На другие темы Зиновьев готов был говорить очень остро и эффектно. Так, например, он зачитал залу отрывки из случайно оказавшейся у него в кармане статьи Троцкого «в иностранном журнале» – и никто не спросил: откуда у него, собственно, троцкистские материалы? Он легко мог намекать на «завещание Ленина», прямо этот документ не упоминая, – в нем его Ленин и характеризовал. Он показывал знание платформы сапроновцев, которые, по его мнению, на порядок опаснее троцкистов: «А вот Иван Ник. Смирнов, с его, „давайте порвем с середняком и сделаем индустриализацию“, говорит глупость, потому что так ни индустриализацию не сделаешь, ни революцию»253. Но о собственной оппозиции в середине 1920‑х Зиновьев говорить ничего не собирался.

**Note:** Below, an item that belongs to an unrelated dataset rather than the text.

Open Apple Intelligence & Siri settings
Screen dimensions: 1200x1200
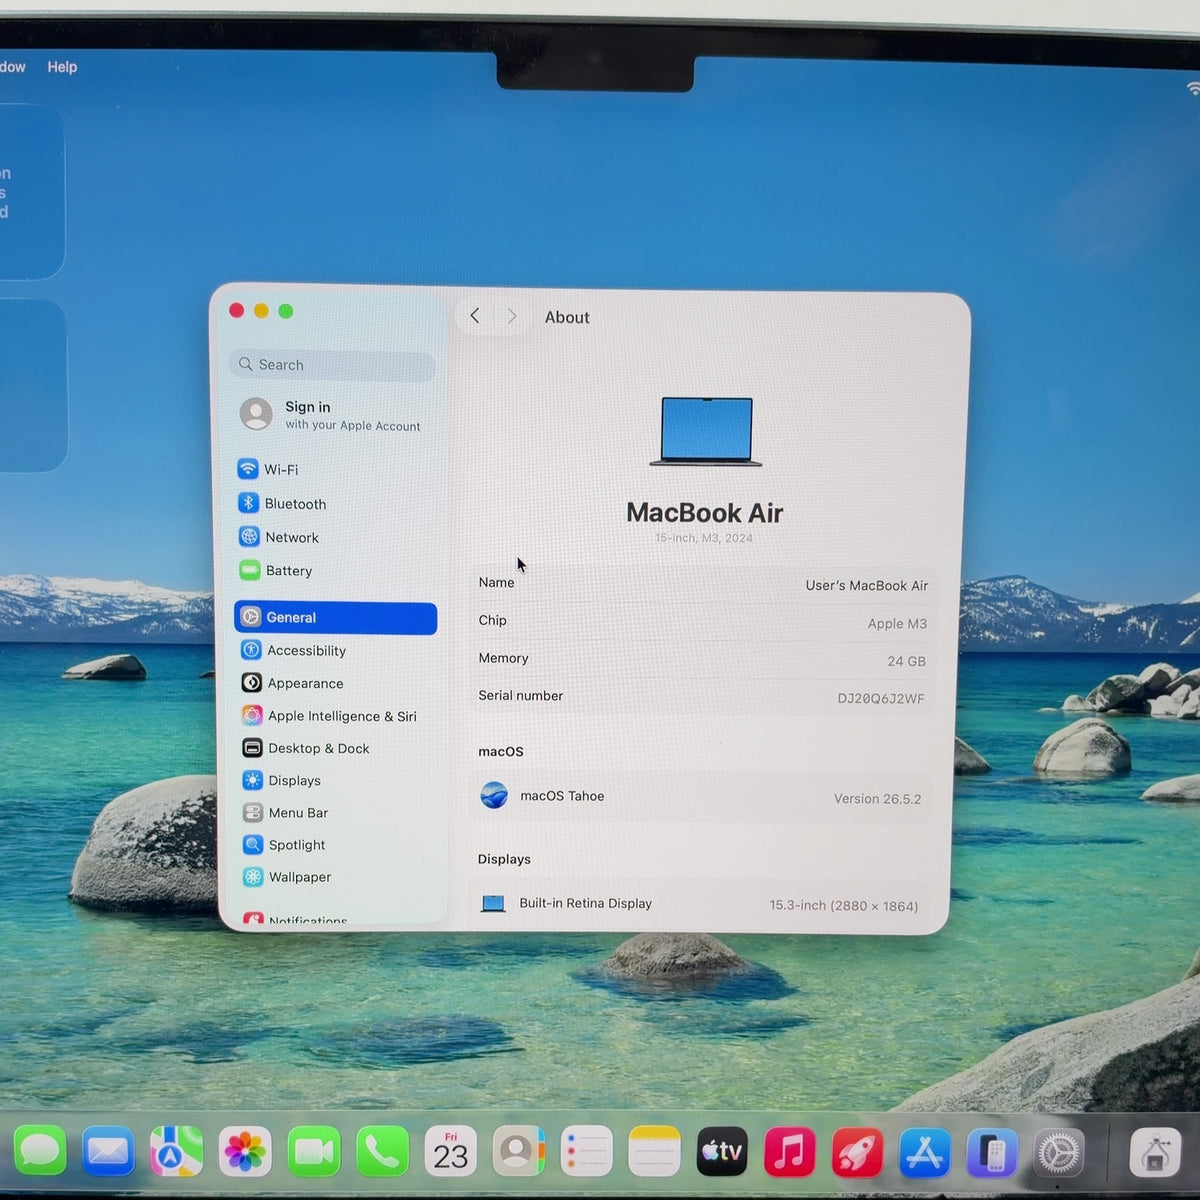coord(334,716)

Эта оговорка – «все и так все знают» – была формулой вооруженного компромисса: незачем было провоцировать воспоминания о его базе в Ленинграде – это могло быть опасным.

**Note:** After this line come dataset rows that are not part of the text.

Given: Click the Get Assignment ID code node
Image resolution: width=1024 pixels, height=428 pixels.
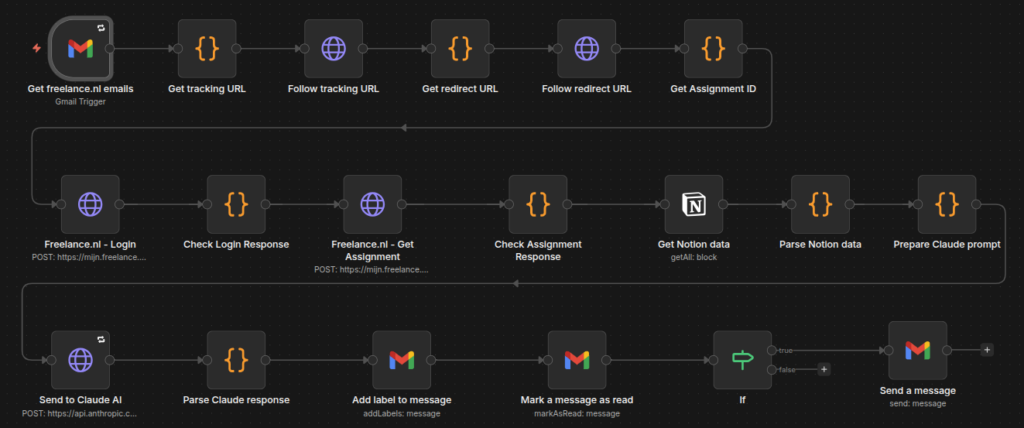Looking at the screenshot, I should point(713,47).
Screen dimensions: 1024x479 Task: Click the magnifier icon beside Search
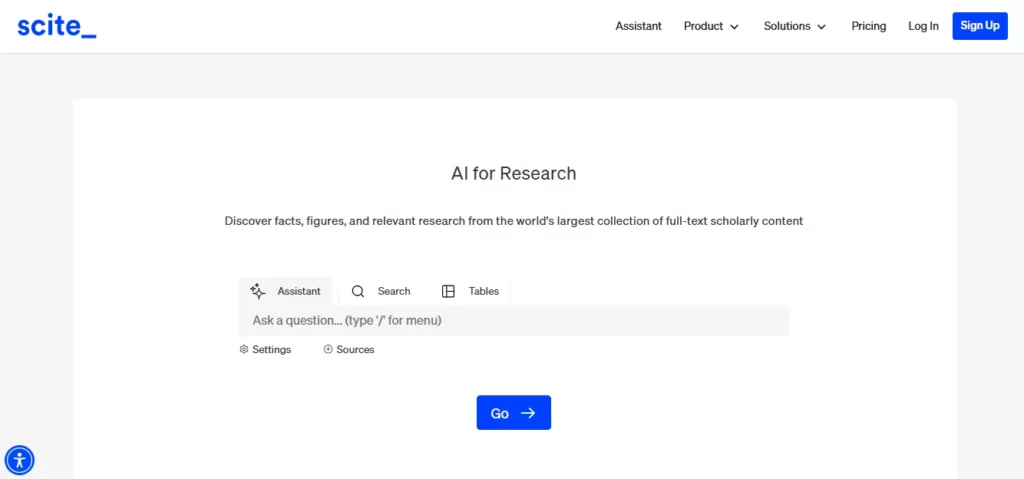click(358, 291)
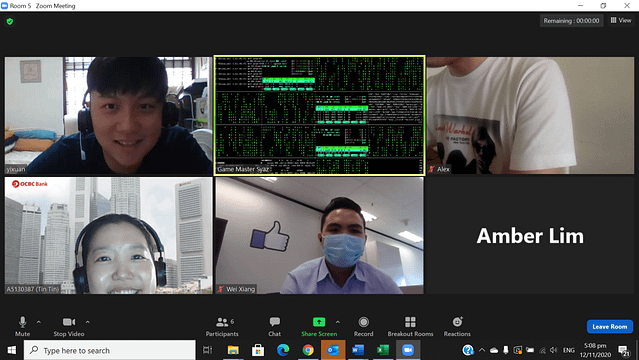This screenshot has width=639, height=360.
Task: Stop Video camera toggle
Action: pos(68,327)
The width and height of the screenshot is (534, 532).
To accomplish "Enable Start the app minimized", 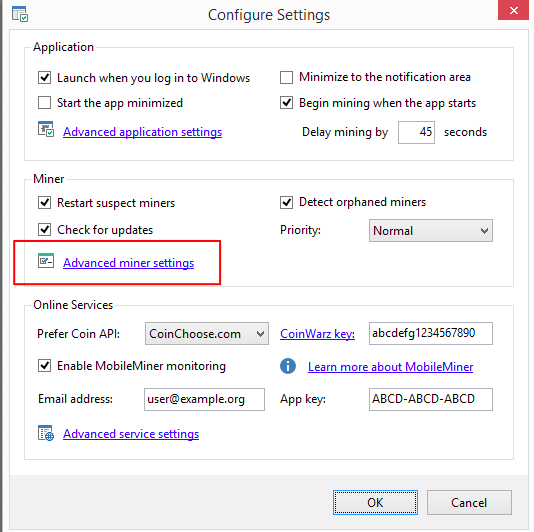I will pyautogui.click(x=45, y=103).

По протоколу чистки председатель и еще с десяток присутствующих из зала задали публично вопросы Зиновьеву – всего около трех десятков. Из зала в президиум присылались и записки, Зиновьев вслух прочел лишь одну из них: «Вы упираете на свои личные отношения с В. И. Как можно объяснить, почему В. И. дал о Вас характеристику не-лестную: расскажите о своих ошибках, об отказе от оппозиции и т. п.» Но именно на нее Зиновьев отвечать не стал, вскользь бросив: «Вы сами должны судить, как много наврал Троцкий в своих воспоминаниях <…>», – как бы завершая свое обращение к бывшим троцкистам: следует оставить оппозиционные иллюзии254. Суть вопросов, заданных Зиновьеву, была предсказуема, хотя и явно не соответствовала сценарию вступительной речи: зал в основном хотел или нюансированного и более эмоционального признания ошибок 1917 и 1925–1927 годов, или формальных объяснений того, почему Зиновьев так мало времени тратил на работу в Центросоюзе и местной парторганизации.